Copy on Write Architecture
Delta Lake and Apache Iceberg use copy on write semantics where updates create new file versions rather than modifying in place. A transaction log records which files are valid at each version. To read features as of timestamp T, the system resolves the log to find files committed before T, then applies filters within files using per row timestamps. This enables time travel queries like SELECT * FROM features VERSION AS OF timestamp.
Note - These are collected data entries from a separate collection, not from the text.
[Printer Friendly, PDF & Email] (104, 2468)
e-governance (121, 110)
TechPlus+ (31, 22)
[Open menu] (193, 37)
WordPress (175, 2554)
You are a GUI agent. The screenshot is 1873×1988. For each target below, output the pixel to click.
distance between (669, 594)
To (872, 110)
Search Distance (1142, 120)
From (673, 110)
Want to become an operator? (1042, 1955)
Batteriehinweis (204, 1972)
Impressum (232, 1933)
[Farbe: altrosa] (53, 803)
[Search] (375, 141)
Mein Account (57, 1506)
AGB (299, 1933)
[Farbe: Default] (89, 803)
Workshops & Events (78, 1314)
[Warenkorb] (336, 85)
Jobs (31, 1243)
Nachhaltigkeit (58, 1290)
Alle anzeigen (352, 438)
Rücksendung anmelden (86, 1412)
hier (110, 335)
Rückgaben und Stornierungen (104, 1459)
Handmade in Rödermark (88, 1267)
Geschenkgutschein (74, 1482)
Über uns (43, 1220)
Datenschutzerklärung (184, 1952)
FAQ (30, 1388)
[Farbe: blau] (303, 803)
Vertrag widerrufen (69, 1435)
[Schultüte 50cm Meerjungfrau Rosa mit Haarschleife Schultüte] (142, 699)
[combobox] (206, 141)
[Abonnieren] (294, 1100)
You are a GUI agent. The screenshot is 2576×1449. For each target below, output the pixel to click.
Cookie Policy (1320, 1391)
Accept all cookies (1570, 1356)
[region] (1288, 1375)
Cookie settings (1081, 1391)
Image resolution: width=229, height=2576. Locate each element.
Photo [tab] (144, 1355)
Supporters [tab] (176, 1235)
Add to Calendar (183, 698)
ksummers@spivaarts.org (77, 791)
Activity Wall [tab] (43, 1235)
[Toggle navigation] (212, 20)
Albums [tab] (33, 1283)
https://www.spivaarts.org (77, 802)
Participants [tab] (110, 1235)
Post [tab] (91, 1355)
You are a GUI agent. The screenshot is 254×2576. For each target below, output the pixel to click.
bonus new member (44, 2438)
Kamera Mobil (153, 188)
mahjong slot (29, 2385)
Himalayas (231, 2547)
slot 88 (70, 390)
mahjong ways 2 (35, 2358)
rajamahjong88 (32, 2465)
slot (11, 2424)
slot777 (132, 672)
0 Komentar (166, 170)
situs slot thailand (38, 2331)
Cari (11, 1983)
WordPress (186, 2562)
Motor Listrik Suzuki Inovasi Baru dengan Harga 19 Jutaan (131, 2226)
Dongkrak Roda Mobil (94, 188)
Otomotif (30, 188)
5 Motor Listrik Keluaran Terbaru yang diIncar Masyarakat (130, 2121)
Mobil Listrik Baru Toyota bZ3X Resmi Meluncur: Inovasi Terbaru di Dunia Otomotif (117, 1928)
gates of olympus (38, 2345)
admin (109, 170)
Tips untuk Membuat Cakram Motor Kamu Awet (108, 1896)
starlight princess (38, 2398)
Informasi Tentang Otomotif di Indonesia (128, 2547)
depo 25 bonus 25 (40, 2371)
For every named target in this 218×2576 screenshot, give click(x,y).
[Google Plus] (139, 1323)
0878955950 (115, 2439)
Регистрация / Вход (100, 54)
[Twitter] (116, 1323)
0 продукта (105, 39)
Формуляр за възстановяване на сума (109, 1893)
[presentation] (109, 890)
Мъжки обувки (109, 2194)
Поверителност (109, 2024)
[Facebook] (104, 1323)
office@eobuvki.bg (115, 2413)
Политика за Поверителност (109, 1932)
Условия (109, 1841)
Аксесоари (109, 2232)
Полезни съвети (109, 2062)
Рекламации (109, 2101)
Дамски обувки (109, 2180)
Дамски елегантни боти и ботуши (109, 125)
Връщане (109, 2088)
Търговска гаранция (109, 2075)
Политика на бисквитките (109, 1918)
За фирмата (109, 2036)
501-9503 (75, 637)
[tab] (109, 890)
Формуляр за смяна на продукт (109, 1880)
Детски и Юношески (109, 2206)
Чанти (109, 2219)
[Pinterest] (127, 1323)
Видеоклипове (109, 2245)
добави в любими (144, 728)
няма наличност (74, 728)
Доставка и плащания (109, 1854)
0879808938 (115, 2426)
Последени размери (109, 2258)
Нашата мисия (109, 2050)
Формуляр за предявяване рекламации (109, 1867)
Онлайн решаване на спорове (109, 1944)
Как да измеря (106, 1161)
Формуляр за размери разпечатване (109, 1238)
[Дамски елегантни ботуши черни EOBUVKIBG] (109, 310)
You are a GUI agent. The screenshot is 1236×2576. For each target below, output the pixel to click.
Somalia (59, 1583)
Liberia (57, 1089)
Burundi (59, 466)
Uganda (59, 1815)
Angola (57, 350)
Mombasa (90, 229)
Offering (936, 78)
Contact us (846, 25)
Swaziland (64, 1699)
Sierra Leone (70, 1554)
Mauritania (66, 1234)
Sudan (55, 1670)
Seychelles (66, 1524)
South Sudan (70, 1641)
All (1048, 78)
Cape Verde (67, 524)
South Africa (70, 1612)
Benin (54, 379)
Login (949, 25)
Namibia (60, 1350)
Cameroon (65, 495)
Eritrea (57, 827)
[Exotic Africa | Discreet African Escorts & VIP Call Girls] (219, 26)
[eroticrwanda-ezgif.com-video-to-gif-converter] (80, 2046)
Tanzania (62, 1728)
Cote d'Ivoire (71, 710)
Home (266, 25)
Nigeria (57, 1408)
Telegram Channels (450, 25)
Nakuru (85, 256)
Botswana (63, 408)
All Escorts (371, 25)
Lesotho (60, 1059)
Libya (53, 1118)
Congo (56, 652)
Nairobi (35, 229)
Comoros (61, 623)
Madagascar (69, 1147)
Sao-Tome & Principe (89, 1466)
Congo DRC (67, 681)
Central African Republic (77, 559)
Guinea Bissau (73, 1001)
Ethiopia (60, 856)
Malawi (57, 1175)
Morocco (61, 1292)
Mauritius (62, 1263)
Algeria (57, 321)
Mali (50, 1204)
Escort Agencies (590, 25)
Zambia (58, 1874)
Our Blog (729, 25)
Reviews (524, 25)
Merge on Read Architecture
Apache Hudi optimizes for write heavy workloads using merge on read. Base files store snapshots, delta logs capture changes, and compaction periodically merges deltas. Reads must merge base plus deltas, adding query overhead but reducing write amplification. For high churn features (updated per request), merge on read cuts storage costs 2 to 5x versus copy on write.
Retention and Compaction
Historical versions consume 1.5 to 3x storage of current state. Production systems balance retention windows (7 to 90 days typical) against storage cost. Aggressive compaction reduces file count but limits time travel range. The sweet spot depends on training cadence: if you retrain weekly, 14 day retention suffices; quarterly audits may require 90 day retention.
Netflix Scale
Netflix uses snapshot based time travel on petabyte scale tables to rebuild exact historical training datasets months later for audits and model rollbacks.